Interestingly, the summary report did not highlight problems with the ability to separately recognize intangibles. However, conversations with SEC staff indicated that this was not because of a lack of comments back to companies on issues of recognition. Rather, the comments were so company and industry specific that the issue did not rise to the level of a common set of problems.

 

SEC staff did subsequently comment on the recognition of intangibles: whether a customer-related intangible asset exists separate from the specifics of the contract (such as a real estate lease).[34] That comment was specifically meant to provide additional SEC guidance on the issues raised in EITF Issue 02-17 on customer relationships as intangible assets.

Survey of U.S. 10-Ks

As part of a study for the European Commission, Mantos Associates also looked at annual SEC 10-K filings.
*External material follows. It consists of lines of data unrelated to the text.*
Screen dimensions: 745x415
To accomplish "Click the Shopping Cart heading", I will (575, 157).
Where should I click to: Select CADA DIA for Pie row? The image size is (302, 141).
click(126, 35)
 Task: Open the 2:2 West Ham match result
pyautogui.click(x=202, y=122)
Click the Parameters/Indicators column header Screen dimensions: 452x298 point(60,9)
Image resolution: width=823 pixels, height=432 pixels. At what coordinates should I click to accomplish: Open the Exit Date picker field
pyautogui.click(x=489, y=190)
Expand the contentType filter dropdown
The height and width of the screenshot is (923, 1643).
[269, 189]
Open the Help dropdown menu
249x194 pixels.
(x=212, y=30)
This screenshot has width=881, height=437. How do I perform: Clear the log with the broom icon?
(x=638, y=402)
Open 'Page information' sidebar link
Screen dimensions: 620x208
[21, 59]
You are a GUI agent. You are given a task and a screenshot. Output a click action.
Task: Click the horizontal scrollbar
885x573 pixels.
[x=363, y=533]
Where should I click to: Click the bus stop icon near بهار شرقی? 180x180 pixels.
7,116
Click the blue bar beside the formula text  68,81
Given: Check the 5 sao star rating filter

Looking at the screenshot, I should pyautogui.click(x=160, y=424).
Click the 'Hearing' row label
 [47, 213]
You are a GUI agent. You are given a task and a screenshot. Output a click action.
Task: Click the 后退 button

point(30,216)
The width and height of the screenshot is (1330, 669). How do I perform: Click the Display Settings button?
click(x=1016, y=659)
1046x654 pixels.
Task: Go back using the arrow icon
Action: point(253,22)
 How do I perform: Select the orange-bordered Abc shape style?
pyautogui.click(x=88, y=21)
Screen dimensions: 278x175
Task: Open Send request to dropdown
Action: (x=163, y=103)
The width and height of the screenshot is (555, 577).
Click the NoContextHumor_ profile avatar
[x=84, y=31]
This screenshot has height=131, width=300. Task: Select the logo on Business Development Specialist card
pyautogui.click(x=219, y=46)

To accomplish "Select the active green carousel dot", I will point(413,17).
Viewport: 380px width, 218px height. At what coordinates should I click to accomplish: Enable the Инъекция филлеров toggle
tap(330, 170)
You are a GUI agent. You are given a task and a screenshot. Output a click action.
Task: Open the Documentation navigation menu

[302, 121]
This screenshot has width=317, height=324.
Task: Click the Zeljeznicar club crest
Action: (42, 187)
In this case, they specifically examined filings for 102 companies where an acquisition occurred between December 2001 and April 2003.[35] While they found a high level of compliance with the requirement to break intangibles out from goodwill, they:

also found worrying inconsistencies as a result of the freedom companies are allowed in the classification and grouping of intangible assets. For example, take Rights and Licenses. Some companies use a single rights category and combine an array of entirely different rights covering all contracts and marketing assets. Others distribute them over a wide spectrum of asset classes. In the case of patents, some companies single them out individually, whilst others aggregate them with licenses and contracts. If the US experience is any guide, this could be a serious obstacle to aggregating sensible values for individual intangible assets.

 

Even within industries the picture exhibits wide variations. We looked at two industries within our sample to see whether the picture might be more coherent for companies from the same industry sector. Across our sample of 10 software companies, 11 different classes of intangibles were used in varying degrees. Within the pharmaceutical industry sample (of 5) the number was 6.[36]

(emphasis in original)

A Valuation Model Alternative

The GAAP approach is not the only model for calculating value of intangible assets. An alternative valuation approach to understanding the financial situation of intangible assets has been developed by Baruch Lev.[37] In GAAP accounting, valuation is calculated from the ground up by aggregating the value of all the separate assets—physical, financial and intangible. Lev’s expanded valuation model backs out the value of the unreported intangible assets from the whole. In part, this is done by estimating the contribution of intangible capital to normalized earnings (by estimating a certain rate of return on physical and financial capital). Specific intangibles do not need to be identified and independently valued – but the value of intangibles as a whole can be estimated. Using this figure, it is claimed, along with traditional capitalization gives the analyst an undistorted version of traditional financial measures (such as ROE).

 

It should be noted that Lev also argues for increased disclosure of other financially relevant data, specifically: products in the R&D pipeline; royalty stream (showing that there is a market for the R&D); percentage of revenues coming from new (or recently introduced) products; and the contribution of brand to premium pricing. The purpose is to disclose information that is useful to financial analysts for estimating future earnings, not to find current value of the intangible asset.[38]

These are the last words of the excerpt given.